1. 1. Authoritarian.
Gaya authoritarian merupakan suatu bentuk pengasuhan orangtua yang pada umumnya sangat ketat dan kaku ketika berinteraksi dengan anaknya. Orangtua yang bergaya authoritarian menekankan adanya kepatuhan seorang anak terhadap peraturan yang mereka buat tanpa banyak basa-basi, tanpa penjelasan kepada anaknya mengenai sebab dan tujuan diberlakukannya peraturan tersebut, cenderung menghukum anaknya yang melanggar peraturan atau menyalahi norma yang berlaku. Orangtua yang demikian yakin bahwa cara yang keras merupakan cara yang terbaik dalam mendidik anaknya. Orangtua demikian sulit menerima pandangan anaknya, tidak mau memberi kesempatan kepada anaknya untuk mengatur diri mereka sendiri, serta selalu mengharapkan anaknya untuk mematuhi semua. Orangtua yang bergaya authoritarian meyakini bahwa seorang anak akan menerima dengan baik setiap perkataan atau setiap perintah orangtuanya, setiap anak harus melaksanakan tingkah laku yang dipandang baik oleh orangtuanya (Baumrind, 1967). Orangtua authoritarian akan mencoba mengontrol remaja dengan peraturan-peraturan yang mereka tetapkan, selalu memberi perintah tanpa mau memberikan penjelasan. Orangtua authoritarian selalu menuntut, kurang memberikan otonomi pada anaknya, dan seringkali gagal memberikan kehangatan kepada anaknya.
Orangtua yang bergaya authoritarian selalu berusaha mengarahkan, menentukan, dan menilai tingkah laku dan sikap anaknya sesuai dengan standar peraturan yang ditetapkannya sendiri. Standar dimaksud biasanya didasarkan pada standar yang absolut seperti nilai-nilai ajaran dan norma-norma agama, sehingga menutup kemungkinan bagi anaknya untuk dapat membantah orangtuanya.
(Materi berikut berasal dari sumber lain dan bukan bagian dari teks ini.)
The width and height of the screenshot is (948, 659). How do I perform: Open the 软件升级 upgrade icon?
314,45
Gaya pengasuhan orangtua yang demikian sangat berpotensi menimbulkan konflik dan perlawanan seorang anak, terutama saat anak sudah menginjak masa remaja, atau sebaliknya akan menimbulkan sikap ketergantungan seorang remaja terhadap orangtuanya (Rice, 1996), anak remaja akan kehilangan aktivitas kreatifnya, dan akan tumbuh menjadi anak yang tidak efektif dalam kehidupan dan interaksinya dengan lingkungan sosial (Santrock, 1985), remaja cenderung akan mengucilkan dirinya, kurang berani dalam menghadapi tantangan tugas dan tidak merasa bahagia (Baumrind, 1967).
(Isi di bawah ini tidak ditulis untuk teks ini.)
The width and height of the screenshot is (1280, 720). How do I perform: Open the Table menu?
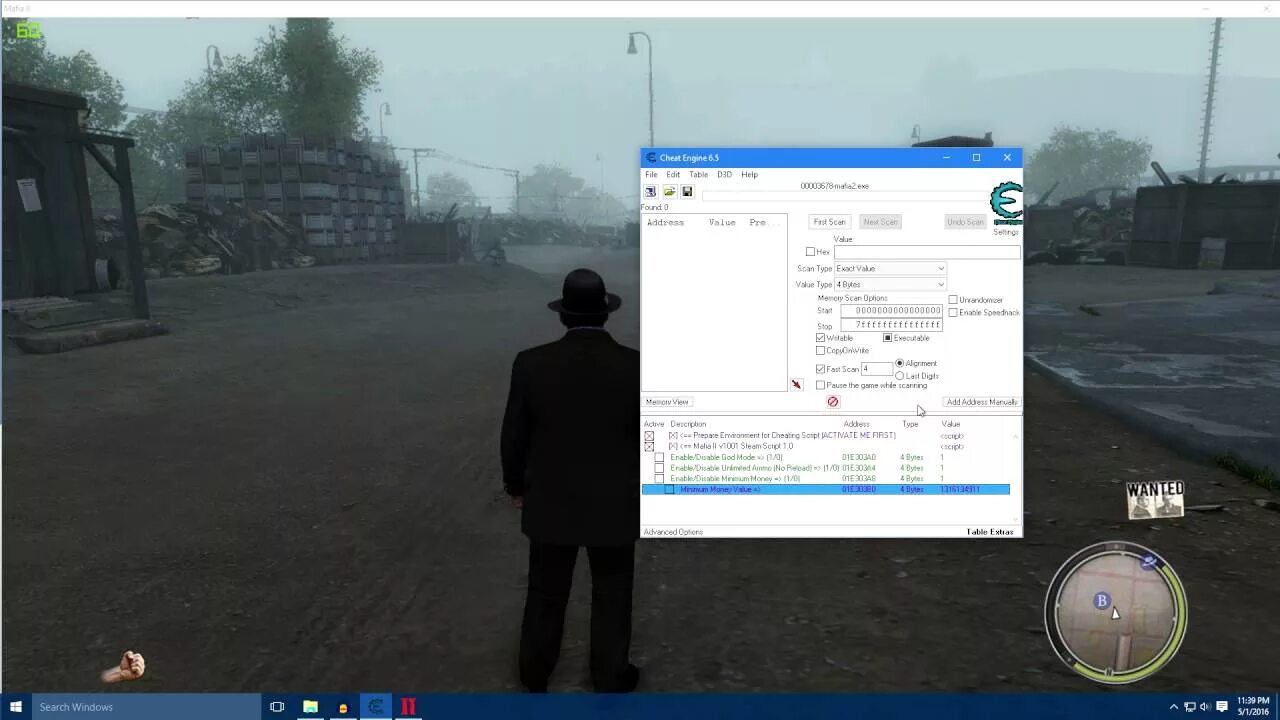point(698,174)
Seorang remaja yang dibesarkan dalam lingkungan keluarga atau orangtua authoritarian cenderung menunjukkan sikap yang patuh dan akan menyesuaikan dirinya pada standar-standar tingkah laku yang sudah ditetapkan oleh orangtuanya, namun di balik itu sesungguhnya mereka merasa menderita dengan kehilangan rasa percaya diri dan pada umumnya lebih tertekan dan lebih menderita secara somatis dibandingkan kelompok teman sebayanya. Kontrol oran tua terhadap anak berdampak buruk terhadap harga diri. Hal ini dapat disebabkan oleh rasa tidak nyaman yang timbul pada remaja manakala orang tuanya menerapkan control yang berlebihan, dianggap telah mengganggu privasi dan kebebasan yang dimilikinya. Apalagi pada masa remaja tersebut, remaja ingin keberadaannya diakui dan mulai bersikap otonom.

1. 2. Authoritative
Bentuk perlakuan orangtua saat berinteraksi dengan anaknya dengan cara melibatkan anak (dalam hal ini anak usia remaja) dalam mengambil keputusan yang berkaitan dengan keluarga dan diri anaknya merupakan gaya pengasuhan authoritative. Orangtua yang authoritative bersikap terbuka, fleksibel dan memberikan kesempatan kepada anaknya untuk dapat tumbuh dan berkembang dengan peraturan yang rasional, orangtua demikian mempunyai hubungan yang dekat dengan anak-anaknya, dan selalu mendorong anaknya untuk ikut terlibat dalam membuat peraturan dan melaksanakan peraturan dengan penuh kesadaran.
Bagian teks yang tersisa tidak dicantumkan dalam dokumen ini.